Records from a data collection:
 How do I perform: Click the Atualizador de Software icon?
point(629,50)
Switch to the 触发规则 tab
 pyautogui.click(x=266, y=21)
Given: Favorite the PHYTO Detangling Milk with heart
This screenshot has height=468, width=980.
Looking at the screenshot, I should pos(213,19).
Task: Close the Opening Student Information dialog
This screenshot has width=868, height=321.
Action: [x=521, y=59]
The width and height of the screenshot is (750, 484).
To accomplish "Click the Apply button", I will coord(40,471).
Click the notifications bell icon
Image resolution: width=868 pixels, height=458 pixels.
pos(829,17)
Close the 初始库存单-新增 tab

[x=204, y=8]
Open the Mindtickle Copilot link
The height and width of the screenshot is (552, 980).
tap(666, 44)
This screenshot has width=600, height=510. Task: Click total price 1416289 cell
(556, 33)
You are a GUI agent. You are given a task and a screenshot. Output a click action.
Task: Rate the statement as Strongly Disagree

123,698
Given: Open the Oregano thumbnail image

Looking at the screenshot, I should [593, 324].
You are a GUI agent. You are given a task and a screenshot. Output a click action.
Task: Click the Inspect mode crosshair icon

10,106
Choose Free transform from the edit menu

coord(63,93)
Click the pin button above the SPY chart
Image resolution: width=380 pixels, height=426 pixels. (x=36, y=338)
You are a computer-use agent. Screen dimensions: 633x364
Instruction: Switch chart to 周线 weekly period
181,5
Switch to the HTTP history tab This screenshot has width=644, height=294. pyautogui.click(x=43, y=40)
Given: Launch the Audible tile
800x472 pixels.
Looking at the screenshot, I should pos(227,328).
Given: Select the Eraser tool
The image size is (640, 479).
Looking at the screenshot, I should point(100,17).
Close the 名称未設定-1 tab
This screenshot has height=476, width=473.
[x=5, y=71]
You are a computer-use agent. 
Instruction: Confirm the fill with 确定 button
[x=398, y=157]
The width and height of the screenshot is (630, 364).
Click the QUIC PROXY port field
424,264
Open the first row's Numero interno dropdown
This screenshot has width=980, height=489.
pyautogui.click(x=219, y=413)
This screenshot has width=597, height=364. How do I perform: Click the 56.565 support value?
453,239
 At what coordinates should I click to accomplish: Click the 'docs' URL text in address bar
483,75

▶ **ABOUT THIS EXERCISE**
The expected result is every record above, duplicated exactly.

▶ **WRITTEN ANSWER**
 How do I perform: Click the Atualizador de Software icon?
point(629,50)
Switch to the 触发规则 tab
 pyautogui.click(x=266, y=21)
Given: Favorite the PHYTO Detangling Milk with heart
This screenshot has height=468, width=980.
Looking at the screenshot, I should pos(213,19).
Task: Close the Opening Student Information dialog
This screenshot has width=868, height=321.
Action: [x=521, y=59]
The width and height of the screenshot is (750, 484).
To accomplish "Click the Apply button", I will coord(40,471).
Click the notifications bell icon
Image resolution: width=868 pixels, height=458 pixels.
pos(829,17)
Close the 初始库存单-新增 tab

[x=204, y=8]
Open the Mindtickle Copilot link
The height and width of the screenshot is (552, 980).
tap(666, 44)
This screenshot has width=600, height=510. Task: Click total price 1416289 cell
(556, 33)
You are a GUI agent. You are given a task and a screenshot. Output a click action.
Task: Rate the statement as Strongly Disagree

123,698
Given: Open the Oregano thumbnail image

Looking at the screenshot, I should [593, 324].
You are a GUI agent. You are given a task and a screenshot. Output a click action.
Task: Click the Inspect mode crosshair icon

10,106
Choose Free transform from the edit menu

coord(63,93)
Click the pin button above the SPY chart
Image resolution: width=380 pixels, height=426 pixels. (x=36, y=338)
You are a computer-use agent. Screen dimensions: 633x364
Instruction: Switch chart to 周线 weekly period
181,5
Switch to the HTTP history tab This screenshot has width=644, height=294. pyautogui.click(x=43, y=40)
Given: Launch the Audible tile
800x472 pixels.
Looking at the screenshot, I should pos(227,328).
Given: Select the Eraser tool
The image size is (640, 479).
Looking at the screenshot, I should point(100,17).
Close the 名称未設定-1 tab
This screenshot has height=476, width=473.
[x=5, y=71]
You are a computer-use agent. 
Instruction: Confirm the fill with 确定 button
[x=398, y=157]
The width and height of the screenshot is (630, 364).
Click the QUIC PROXY port field
424,264
Open the first row's Numero interno dropdown
This screenshot has width=980, height=489.
pyautogui.click(x=219, y=413)
This screenshot has width=597, height=364. How do I perform: Click the 56.565 support value?
453,239
 At what coordinates should I click to accomplish: Click the 'docs' URL text in address bar
483,75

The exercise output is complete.